WILLIAMSTOWN — Without widespread testing at Williamstown Commons, Berkshire lawmakers say a new coronavirus hot spot soon could turn into a blazing fire.
Two of the nursing home's residents died of the virus in the past 24 hours — that brought the facility's death toll to three — and 36 residents tested positive as of Thursday afternoon, according to Lisa Gaudet, who spoke on behalf of the facility.
The virus has spread rapidly since the nursing home announced its first case last week. The troubling uptick coincides with news of 18 deaths at Holyoke Soldiers' Home, which quickly drew the attention of officials statewide.
While Williamstown Commons' leadership points to state guidelines surrounding the presence of symptoms and known contact with the virus as the basis for testing, local legislators say more is needed.
"This is a case where they just have to forget this rule once and for all," said state Rep. John Barrett III, D-North Adams. "Everyone that hasn't been tested should be tested, and that includes employees, too."
Barrett said he called Health and Human Services Secretary Marylou Sudders on Thursday, urging her to do whatever must be done to allow for universal testing within the building.
A spokeswoman for Sudders pointed to a new testing program for nursing homes launched this week in partnership with the National Guard, but it was unclear how that might apply to Williamstown Commons.

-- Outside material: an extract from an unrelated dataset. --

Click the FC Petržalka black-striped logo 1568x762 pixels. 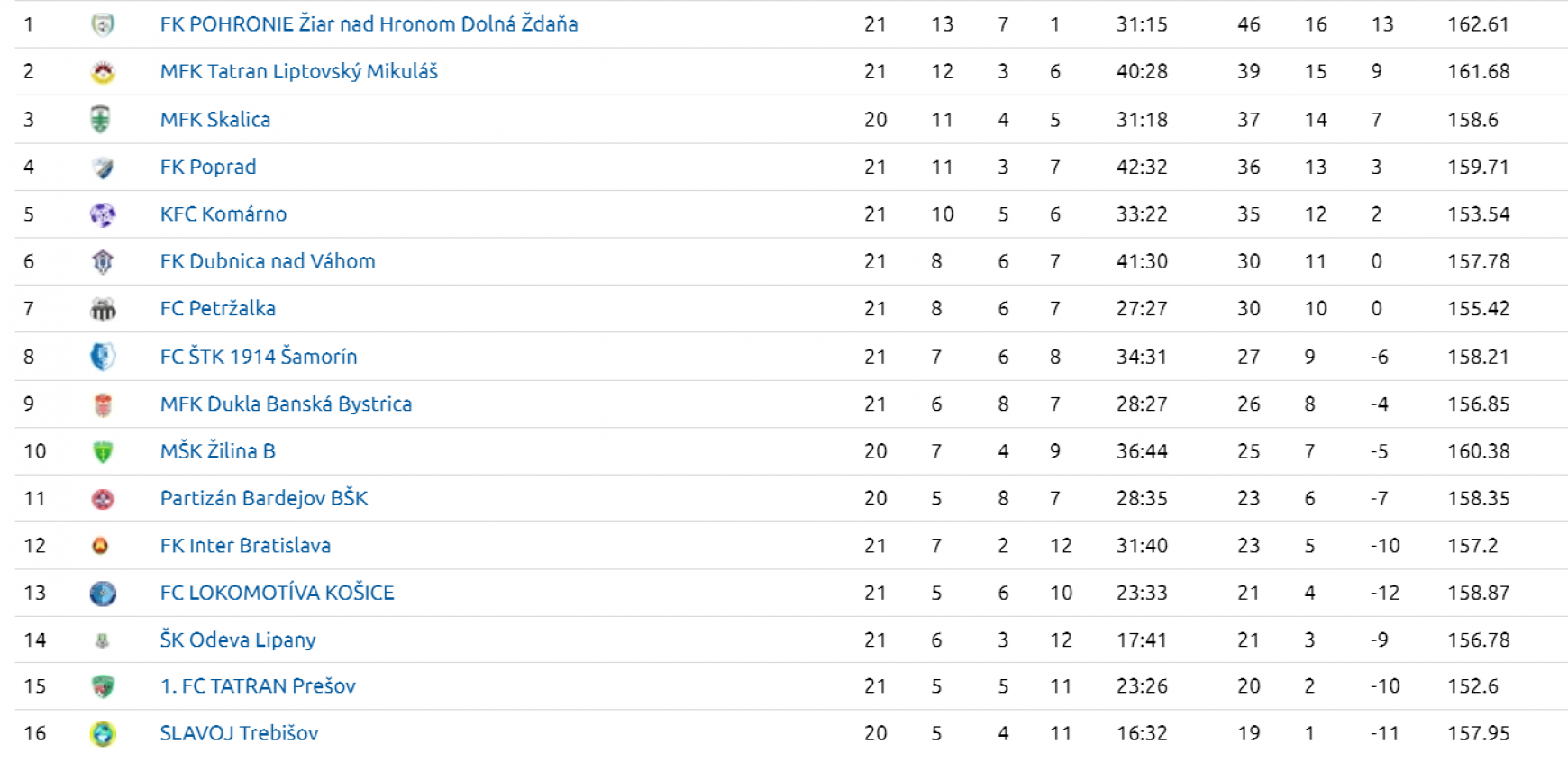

Compounding that issue, said state Rep. William "Smitty" Pignatelli, D-Lenox, is that this week's delivery of testing supplies never made it farther west than Springfield. Berkshire County has a higher rate of infection than elsewhere in Western Massachusetts, he said, and it's important that the county get the support it needs to keep the virus at bay.

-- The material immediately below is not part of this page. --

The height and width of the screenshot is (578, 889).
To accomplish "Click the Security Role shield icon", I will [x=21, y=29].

"In light of the hot spots, you got to do a little bit extra," Pignatelli said. "We needed our fair share, or we could end up with a Holyoke Soldiers' Home in Williamstown."
Gaudet, communications vice president for Berkshire Healthcare Systems, which owns Williamstown Commons, said an additional 14 tests came back negative for the coronavirus and test results for seven residents are pending.

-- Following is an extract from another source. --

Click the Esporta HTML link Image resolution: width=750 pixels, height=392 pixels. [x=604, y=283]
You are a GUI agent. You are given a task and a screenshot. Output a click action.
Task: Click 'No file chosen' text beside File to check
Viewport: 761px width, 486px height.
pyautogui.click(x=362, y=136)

Per state guidance regarding building-level outbreaks, she said the facility began testing residents who presented even minor symptoms, but guidelines say that there should either be known contact or a symptom before a person can be tested.
Nursing home staff is working hard to stop the spread, Gaudet said, and it's hard to watch what's happening to the residents.
"These are people that we love," she said.
From pizza and candy to mental health counseling, she said, recent offerings of support have buoyed the employees.
"The community ... has been unbelievable. I can't tell you how much of a boost that is for our staff," she said, choking back tears. "They need it."
Williamstown Health Inspector Jeffrey Kennedy said it's his job to ensure that proper quarantines and medical isolation protocols are handled appropriately.
How to go about testing, he said, is a call he is not qualified to make as a registered sanitarian.
"It's going to be their call," he said. "It's going to be the doctors' and epidemiologists' call, based on their needs and what they feel they should be doing. And we at the Board of Health are just trying to keep everybody in the town healthy."
Barrett said he has seen other communities call for testing changes as facilities like Holyoke Soldiers' Home saw mounting death counts, and he asks anyone with the power to step in to do so.
"Three people have died. I think that is enough to warrant that everybody else be tested there," he said. "I saw it changed in other facilities where there were several deaths."
Pignatelli said he understands that everyone is clamoring for testing resources, but he is calling on state leaders to be proactive about areas that quickly could see death tolls rise dramatically.
"We gotta put out the brush fire before it becomes an inferno," he said.